И Винсент отдается ему, отдается так самозабвенно, что его здоровье, подорванное лишениями (он сидит на одном хлебе и много курит, чтобы обмануть голод) и напряженной работой, снова ухудшилось. Один за другим у него выкрошились двенадцать зубов, пищеварение расстроилось, Винсент кашляет, у него рвоты… Короче, «от того, чем (я) мог бы быть», остались один развалины.
Встревоженный Винсент обратился к врачу, который посоветовал ему поменьше работать, чтобы восстановить силы. «Я напрасно понадеялся, что смогу выдержать такой образ жизни», — сокрушался Винсент. Но сделать передышку он не мог. Река не замедляет своего течения в тот миг, когда находит, куда устремить свои бурные, неукротимые воды. «Мне все больше хочется… начать с самого начала этюды фигур, — писал Винсент. — Хочется так хорошо изучить обнаженную натуру, конструкцию человеческого тела, чтобы работать по памяти». Таким образом, накануне очередного этапа своего становления Винсент снова испытывает потребность учиться.

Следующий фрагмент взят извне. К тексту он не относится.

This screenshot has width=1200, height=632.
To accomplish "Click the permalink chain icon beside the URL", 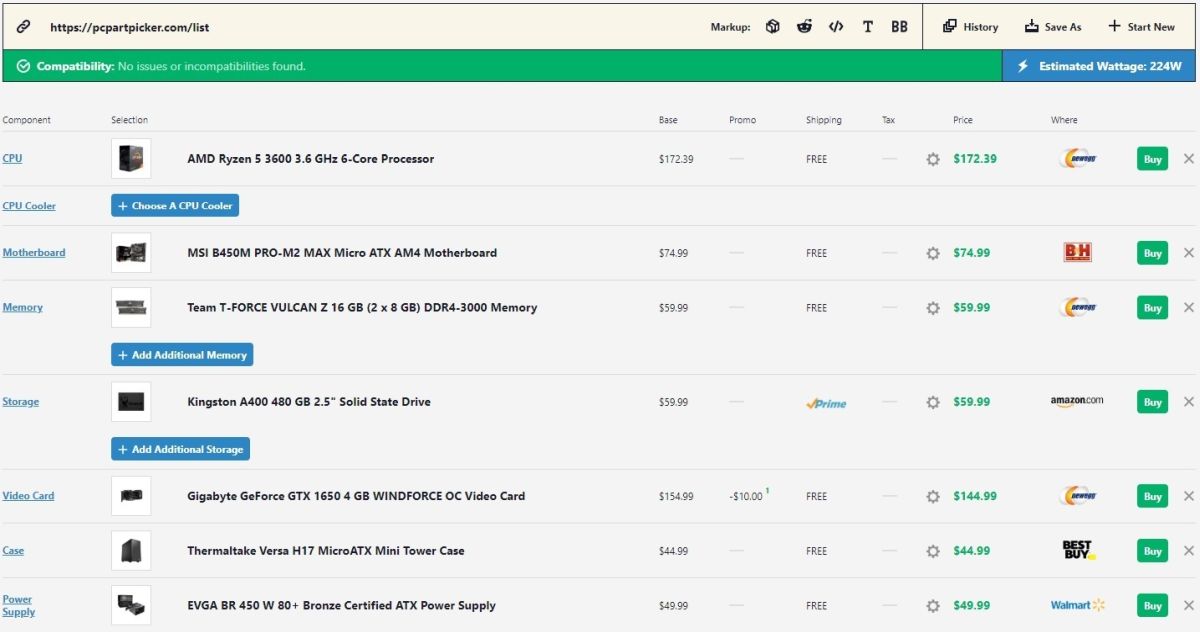I will click(x=24, y=27).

Он как бы ищет опору перед тем, как взять очередной разбег. 18 января он записывается в Школу изящных искусств.
Антверпенской Школой изящных искусств, где преподавание велось бесплатно, руководил Карел Ферлат — местный художник весьма академической репутации. Шесть десятков учеников Ферлата, среди которых были немцы и англичане, не без удивления встретили появление нового ученика.
«Угловатая лепка лица, острый нос, из жесткой, неровно подстриженной бороды торчит трубка- носогрейка», — вспоминал бельгийский художник Рихард Баселер, посещавший Академию одновременно с Винсентом. На голове меховая шапка, одет в синюю блузу брабантского крестьянина, вместо палитры — доска от ящика из-под сахара.

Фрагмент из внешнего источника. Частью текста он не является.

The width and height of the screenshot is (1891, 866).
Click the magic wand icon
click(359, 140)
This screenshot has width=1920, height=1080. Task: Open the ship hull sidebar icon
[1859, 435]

Но Винсент привлек внимание учеников Ферлата не только своим внешним видом — больше всего их поразило, с какой быстротой он пишет. В этот день на постаменте позировали два борца. Винсент писал их, переписывал, подправлял, улучшал, яростно действуя кистью и ножом, все стирая и неутомимо начиная сызнова. Краска капала с холста на пол. «Кто вы такой?» — спросил пораженный Ферлат. «Я голландец Винсент», — ответил Ван Гог. «Я не стану исправлять этих дохлых крыс, — объявил Ферлат. — Ступайте-ка, дружище, в класс рисунка».
С величайшим трудом сохраняя спокойствие, Винсент повиновался. Он отправился в класс Эжена Зиберта, ученики которого копировали античные гипсы. Полезные упражнения, рассудил Винсент, но полезные лишь в том случае, тут же оговорился он, если рисовать по-своему, в манере, прямо противоположной той, какой обучают. Вдобавок Винсент решил посещать еще вечерний курс Франса Финка, где рисовали обнаженную натуру.

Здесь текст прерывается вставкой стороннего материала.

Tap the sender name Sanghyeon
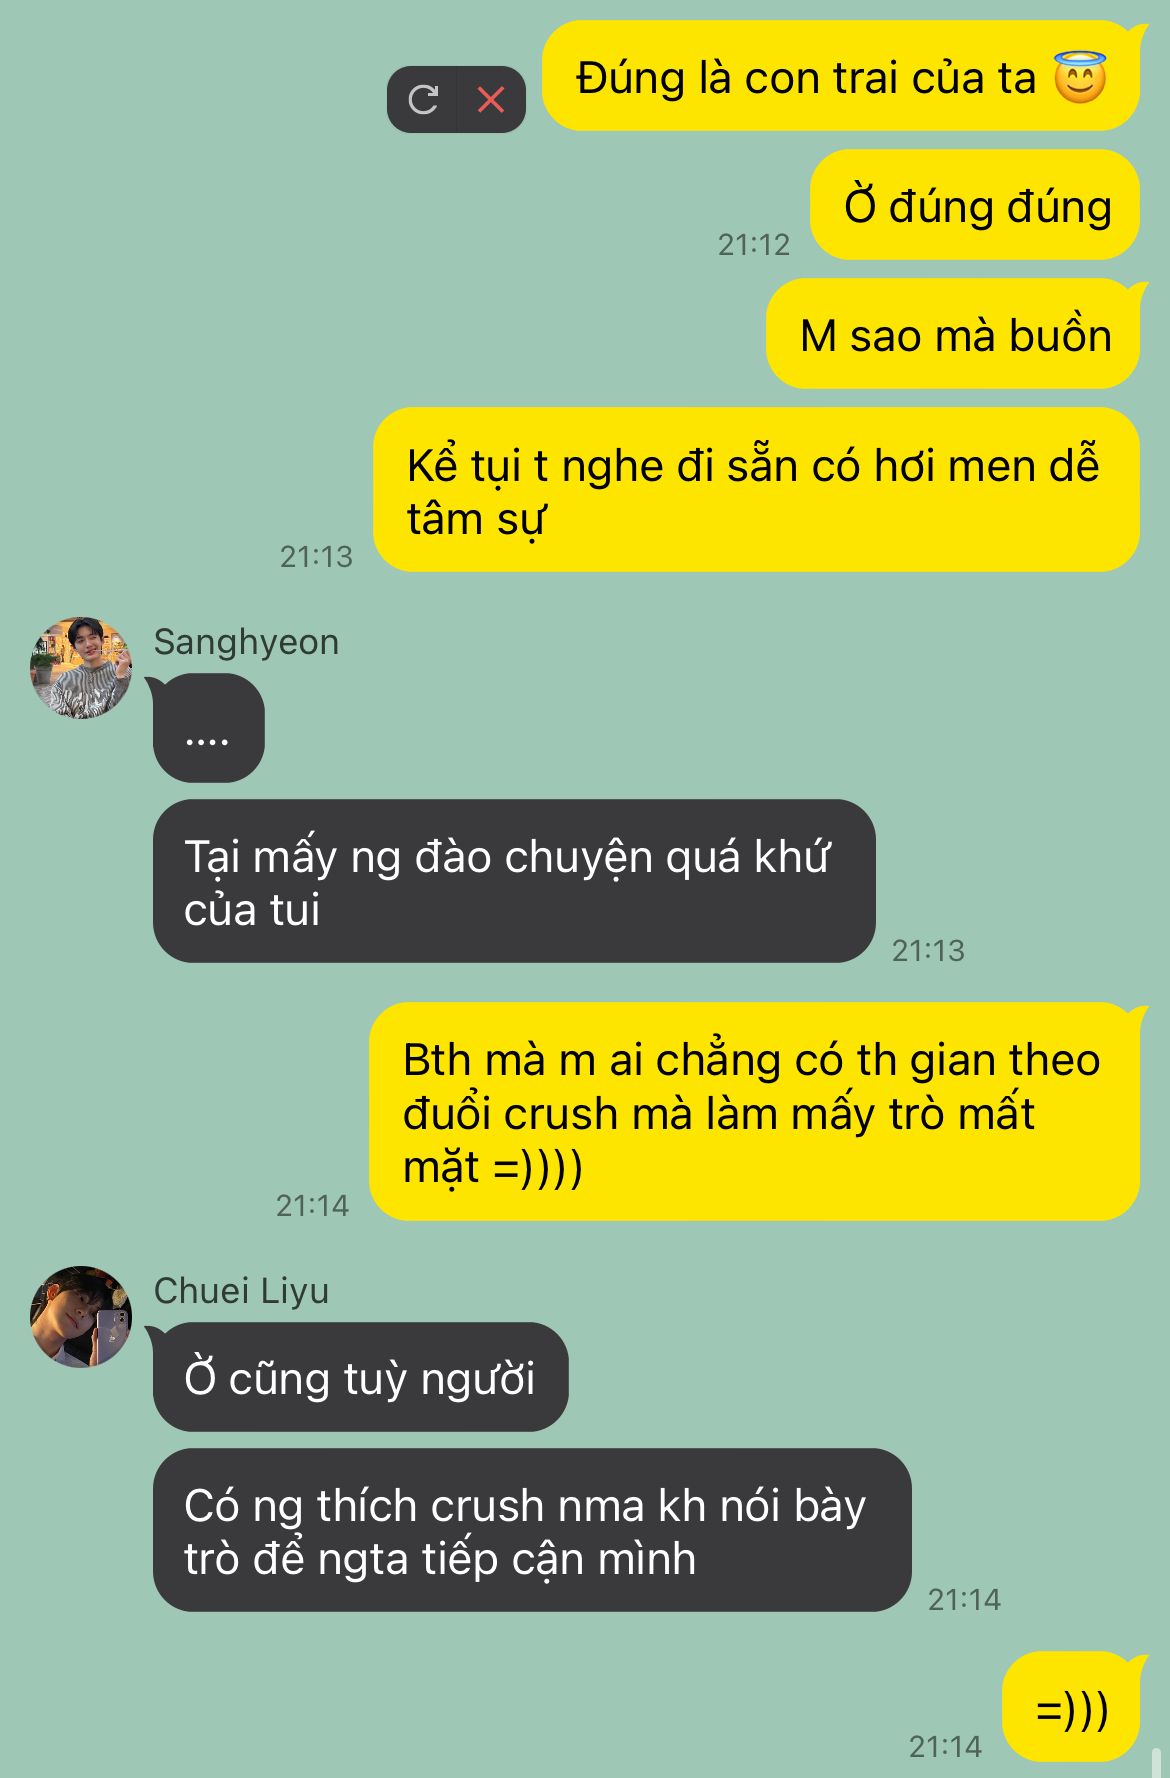The height and width of the screenshot is (1778, 1170). (246, 642)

«По правде сказать, все рисунки, которые я здесь вижу, на мой взгляд, из рук вон плохи и совершенно неверны. Я прекрасно знаю, что сам рисую совсем по-другому. Время покажет, кто из нас прав. Черт возьми! Здесь
В классе Зиберта Винсент рисовал с таким же увлечением, как писал в классе Ферлата. Не довольствуясь копированием предложенной модели, он рисовал все, что находилось перед ним: мебель, учеников, классную комнату, и, без конца переделывая набросок, в течение одного сеанса перерисовывал его по десять, двенадцать, пятнадцать а то и двадцать раз. Иногда он сердито рвал нарисованное. Само собой, рисовал он не по академическому канону контурами, а так, как учил Делакруа, — от центра овалами.